[WHAT YOU NEED TO DO] Pick out every line below that contains the word "screenshot", and copy each one in full.

[EXERCISE INPUT]
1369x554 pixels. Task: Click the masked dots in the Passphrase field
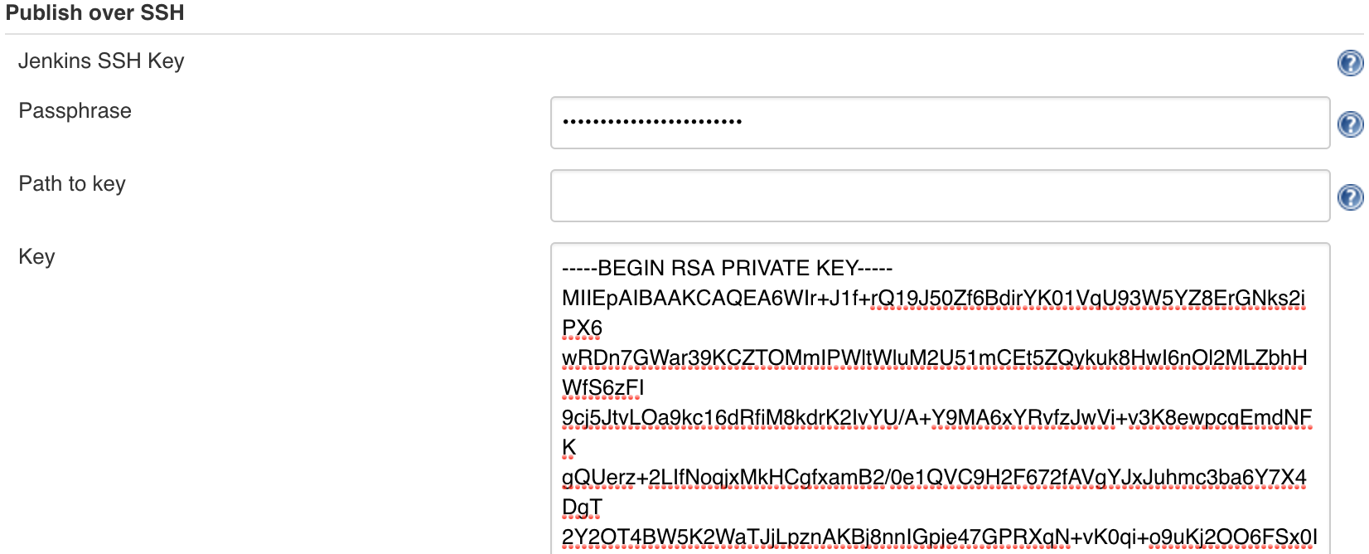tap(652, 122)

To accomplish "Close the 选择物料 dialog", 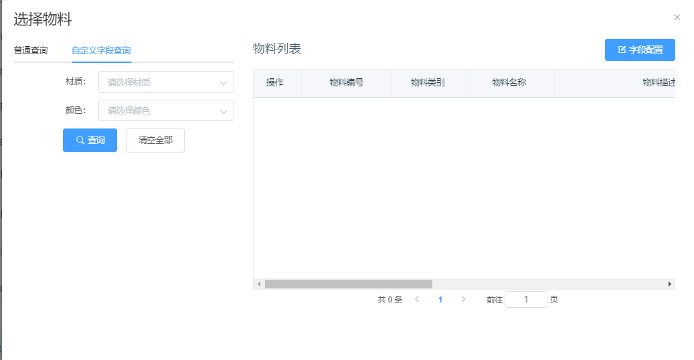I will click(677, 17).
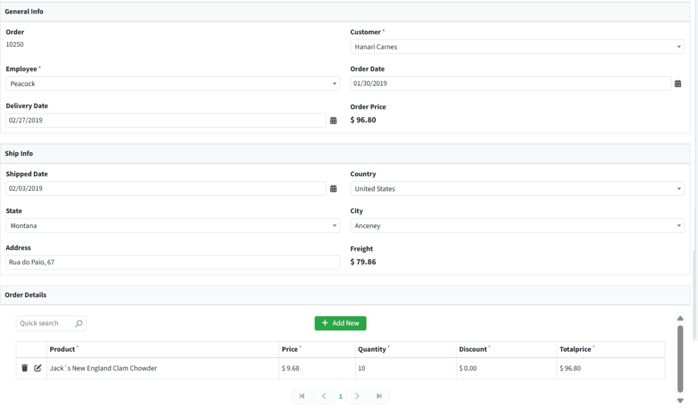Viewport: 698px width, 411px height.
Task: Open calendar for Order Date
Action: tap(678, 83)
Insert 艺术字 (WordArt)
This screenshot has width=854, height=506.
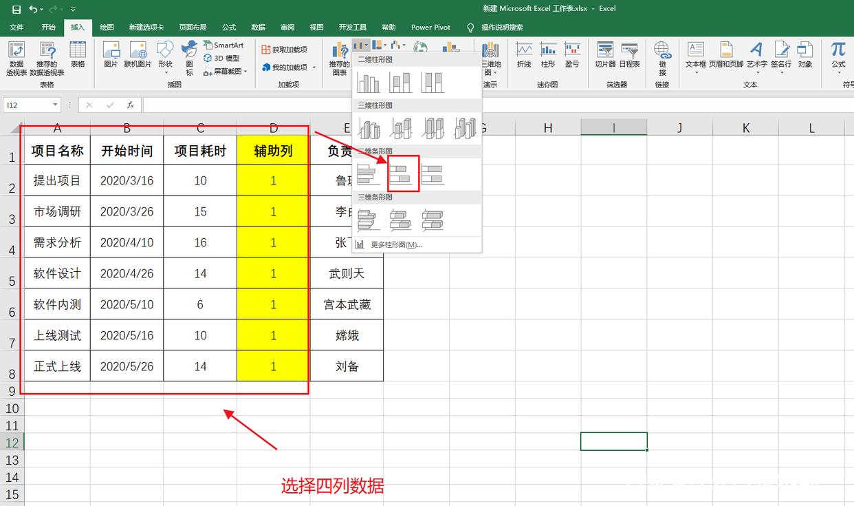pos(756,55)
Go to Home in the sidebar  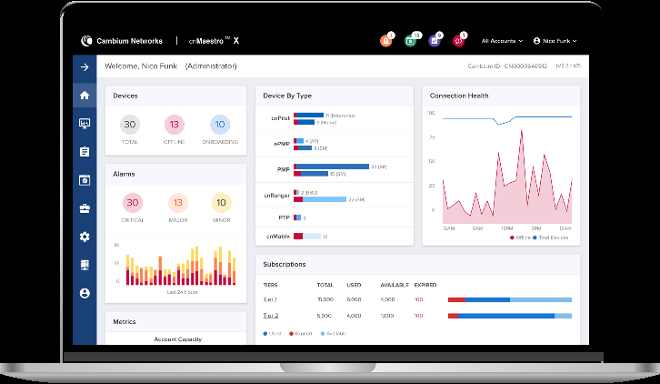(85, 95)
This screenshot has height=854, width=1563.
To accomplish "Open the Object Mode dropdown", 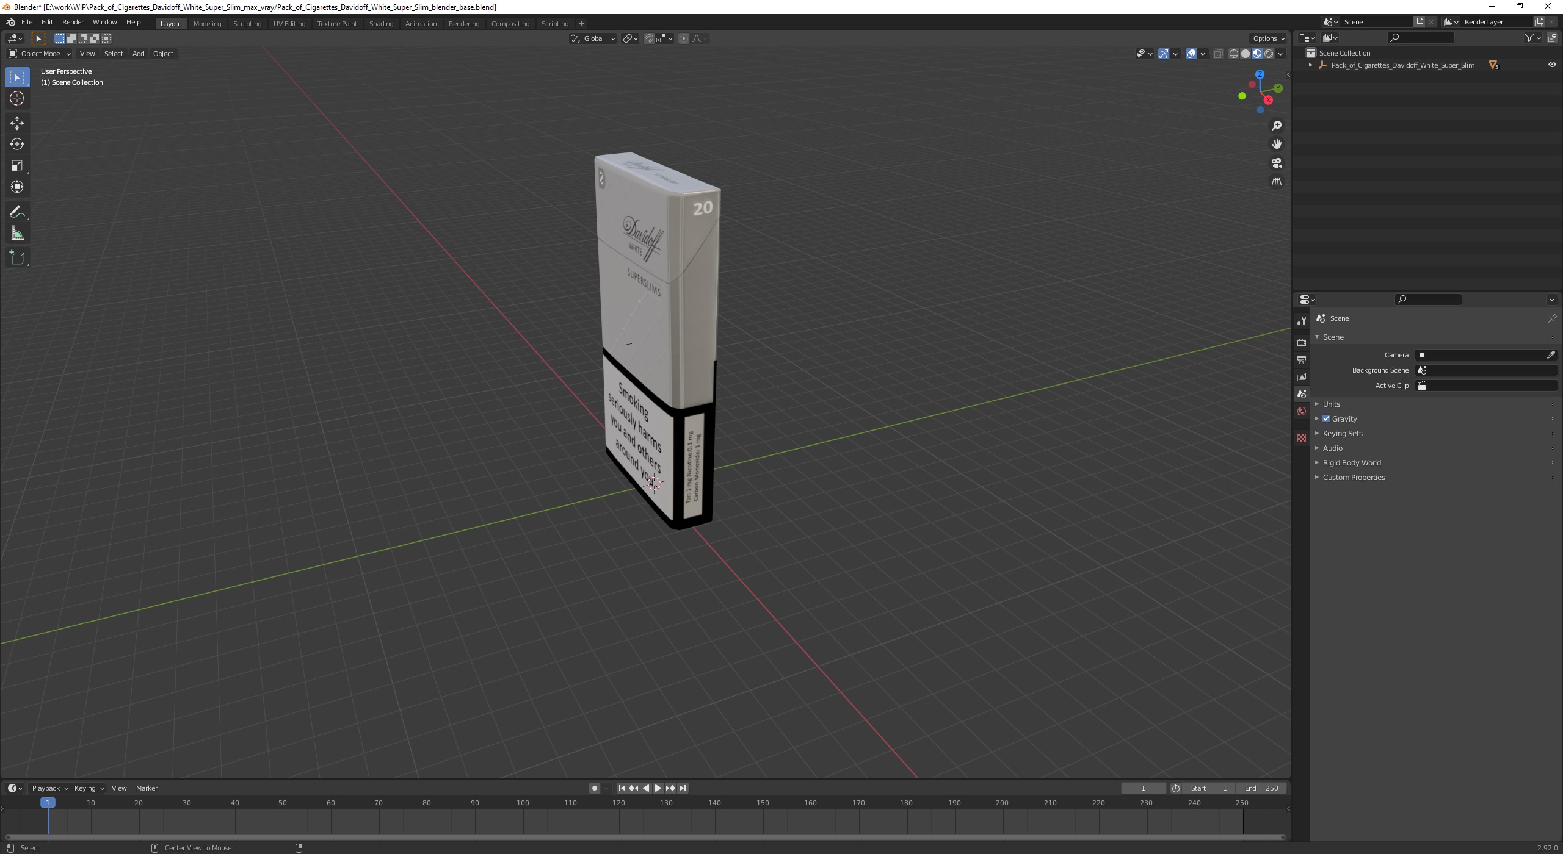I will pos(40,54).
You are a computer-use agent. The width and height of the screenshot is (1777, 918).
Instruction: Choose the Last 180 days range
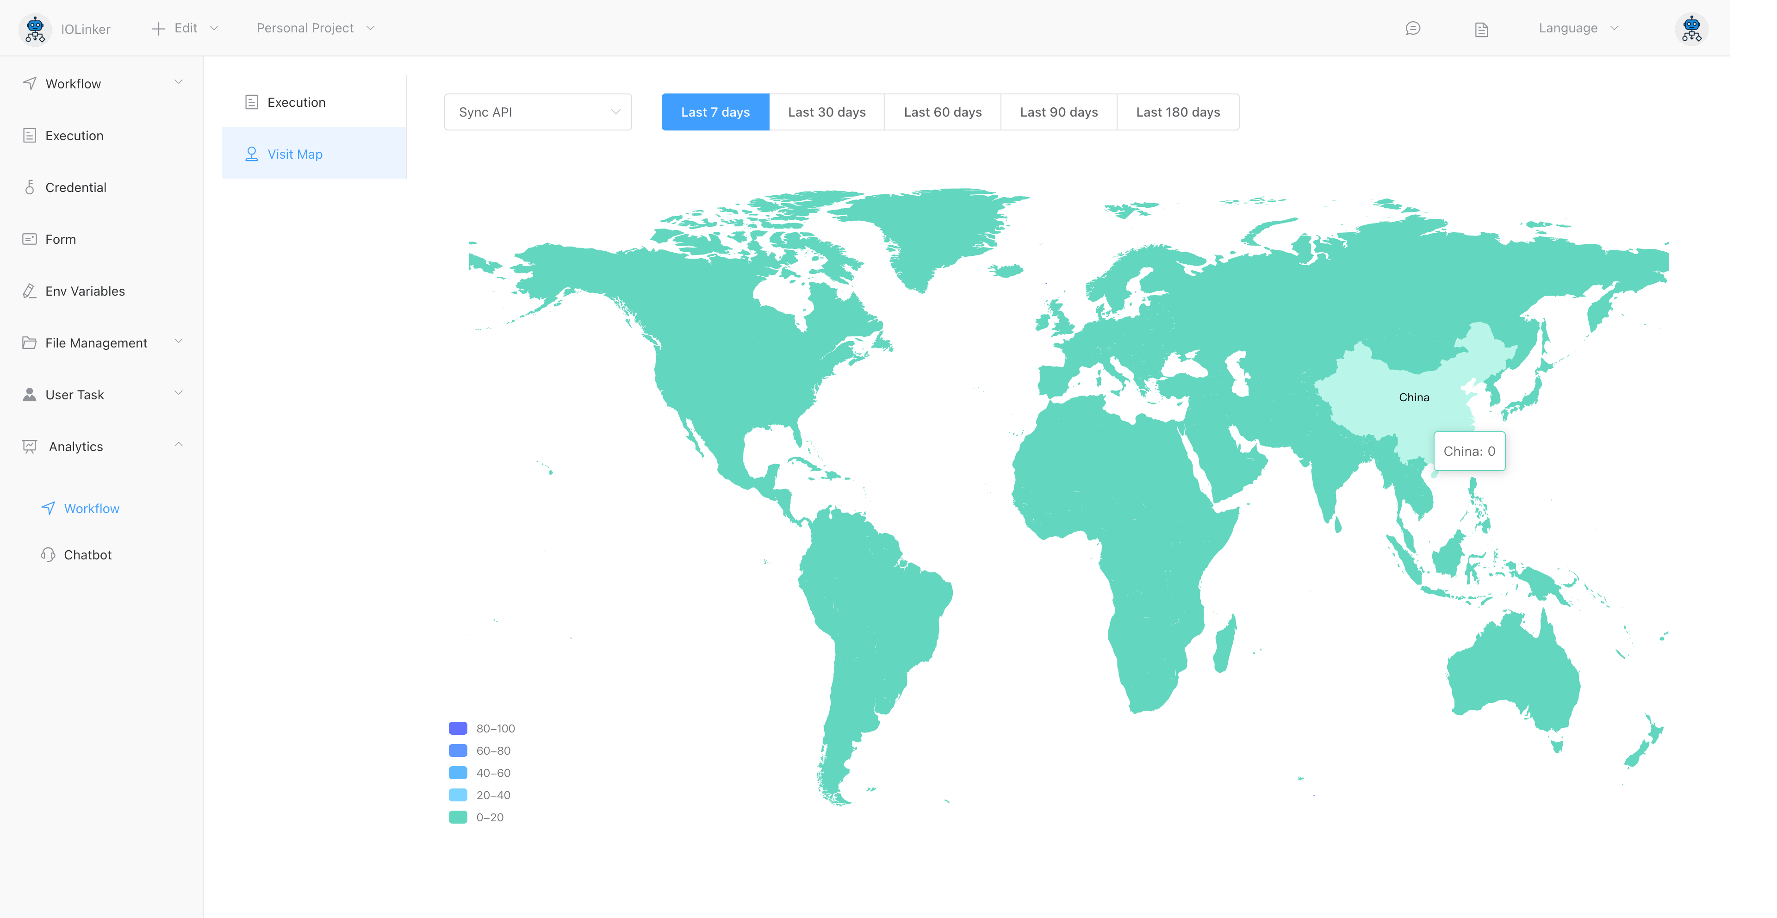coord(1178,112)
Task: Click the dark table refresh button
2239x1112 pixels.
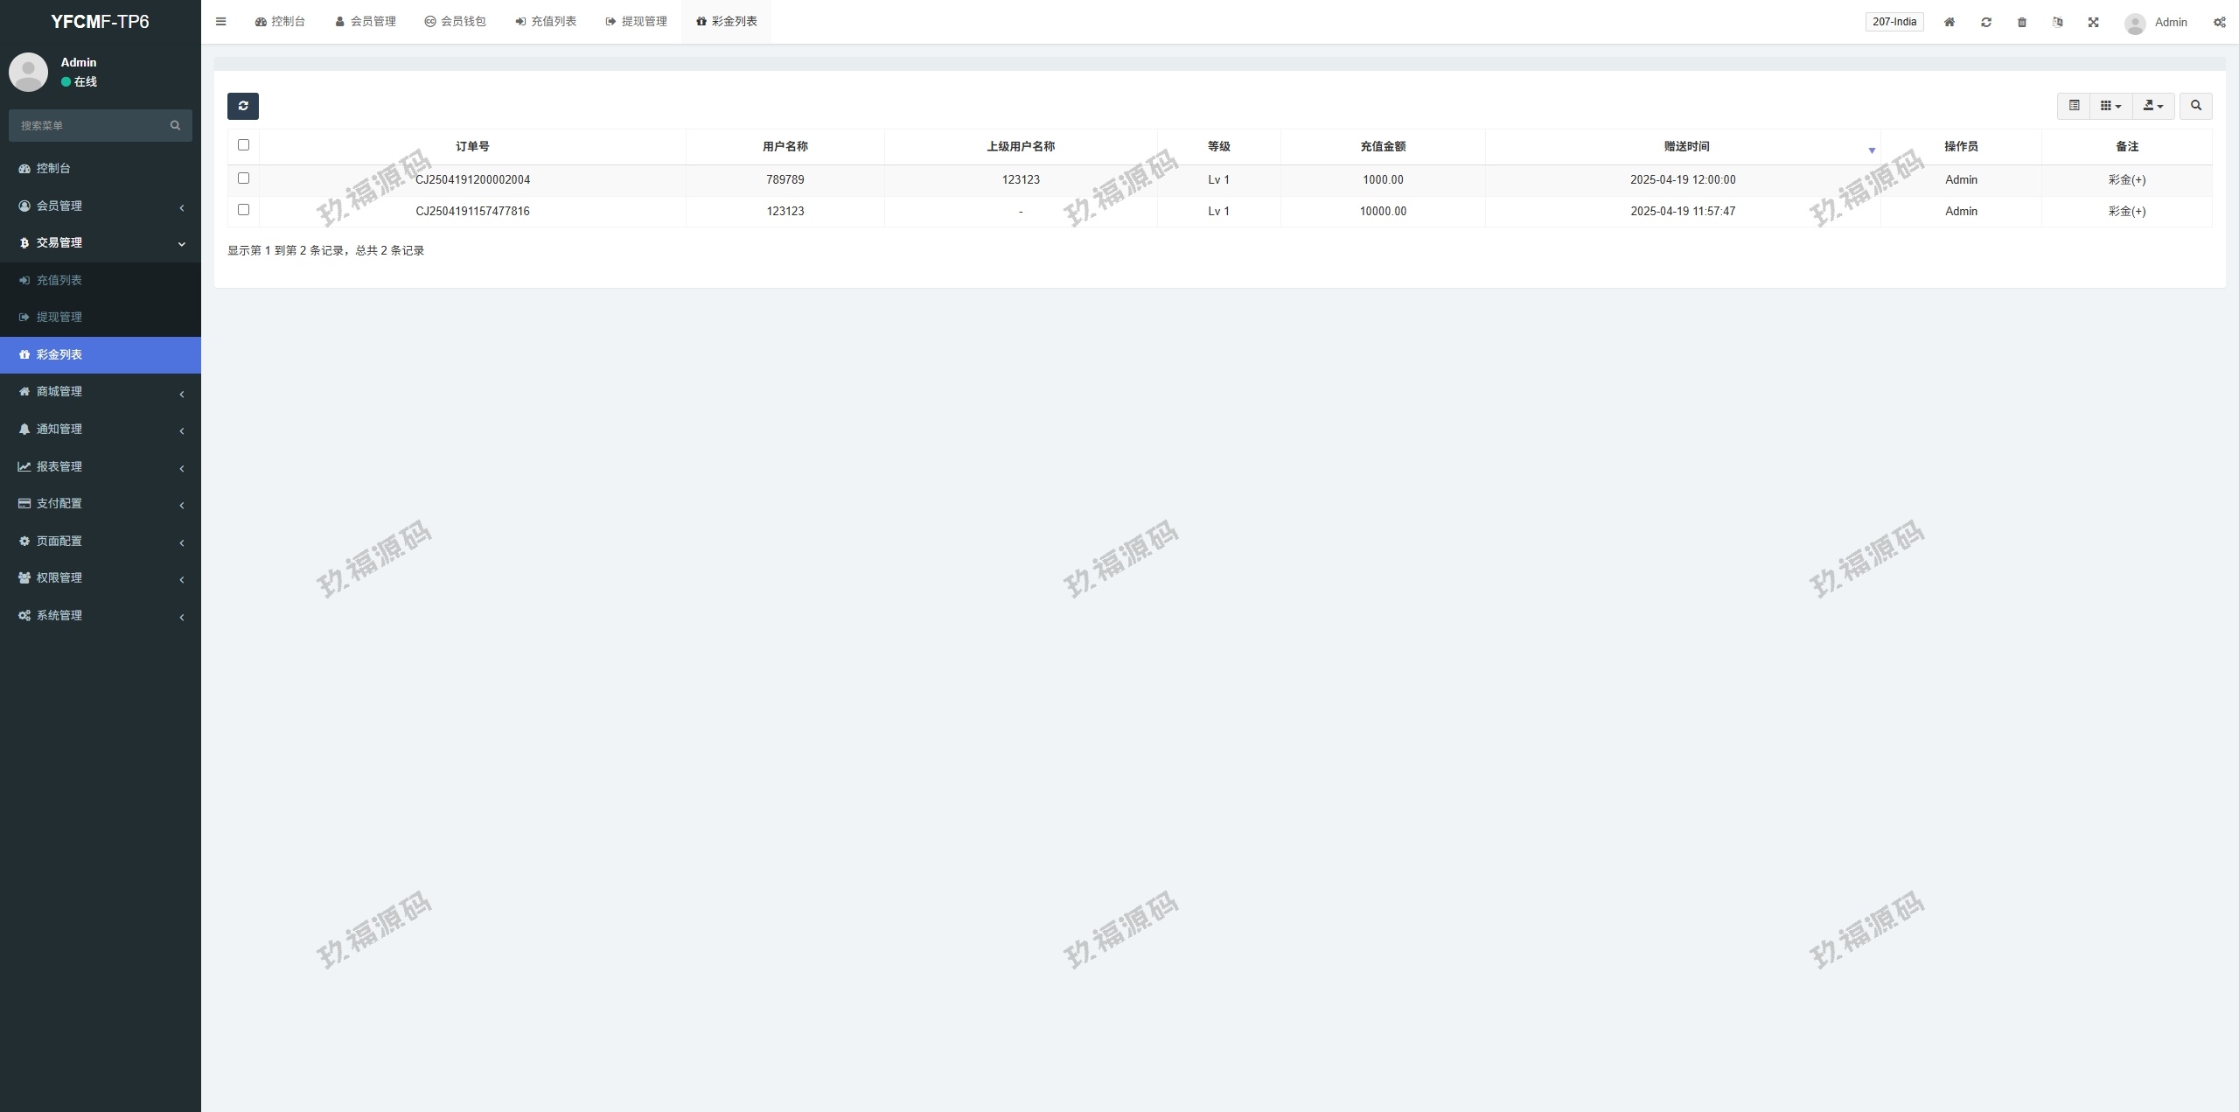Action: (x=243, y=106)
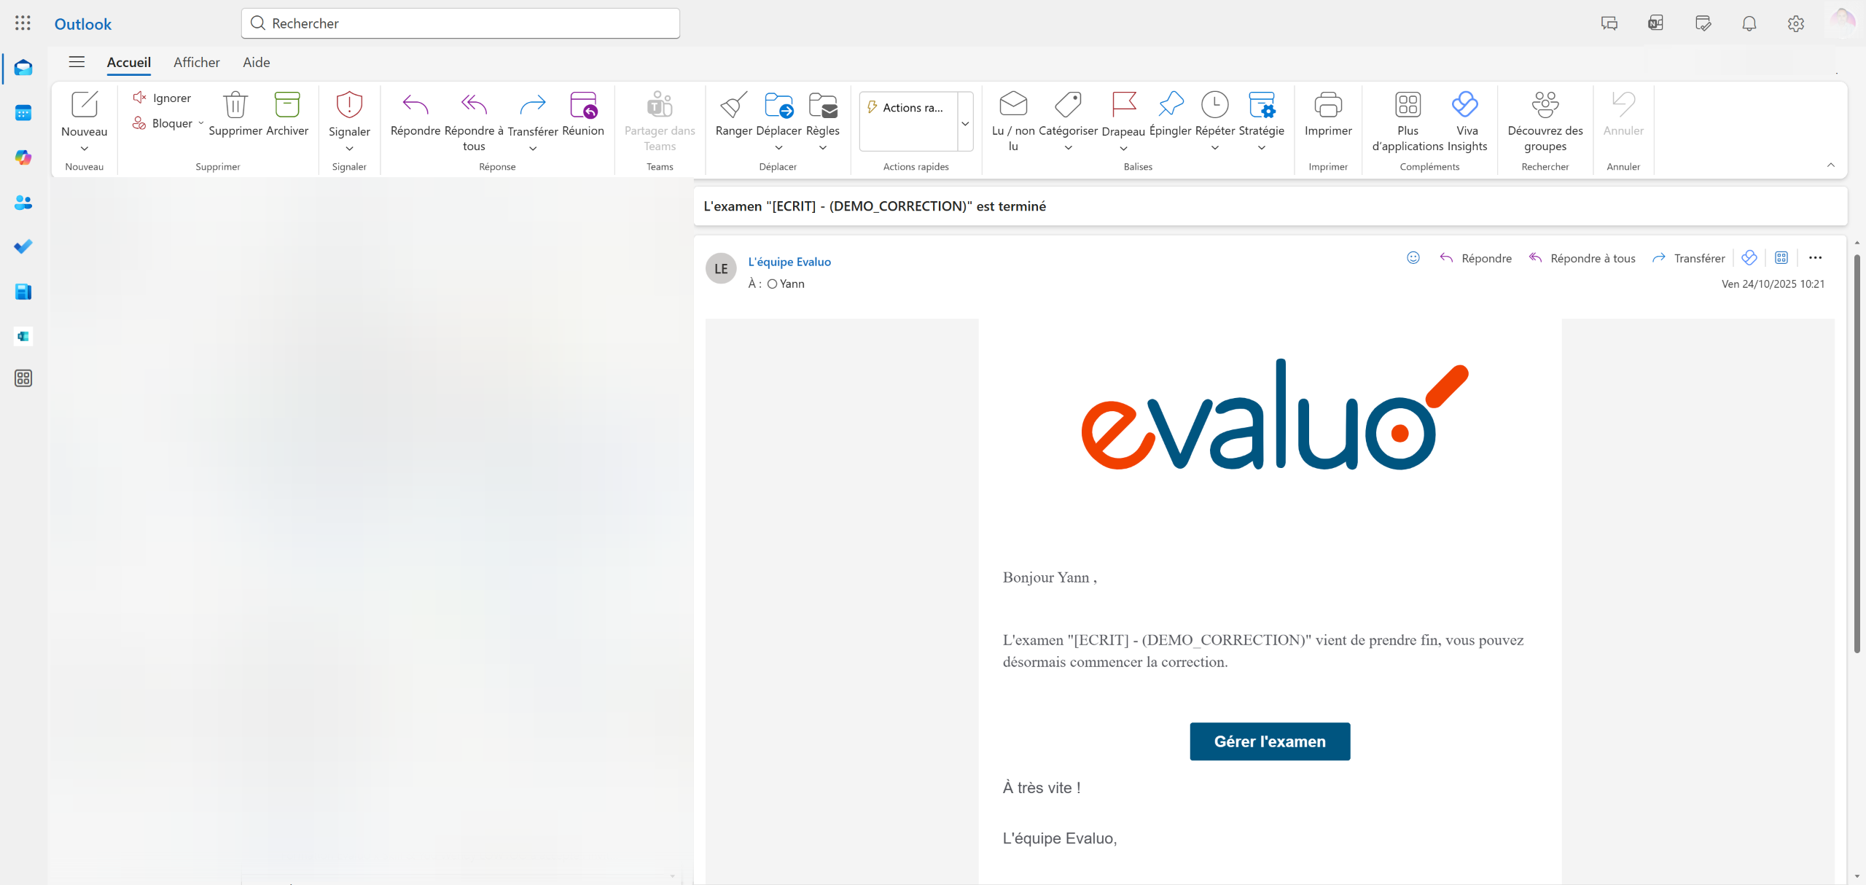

[EXERCISE RESULT]
This screenshot has width=854, height=506.
This screenshot has height=854, width=1563.
You are a computer-use agent. The width and height of the screenshot is (1777, 918).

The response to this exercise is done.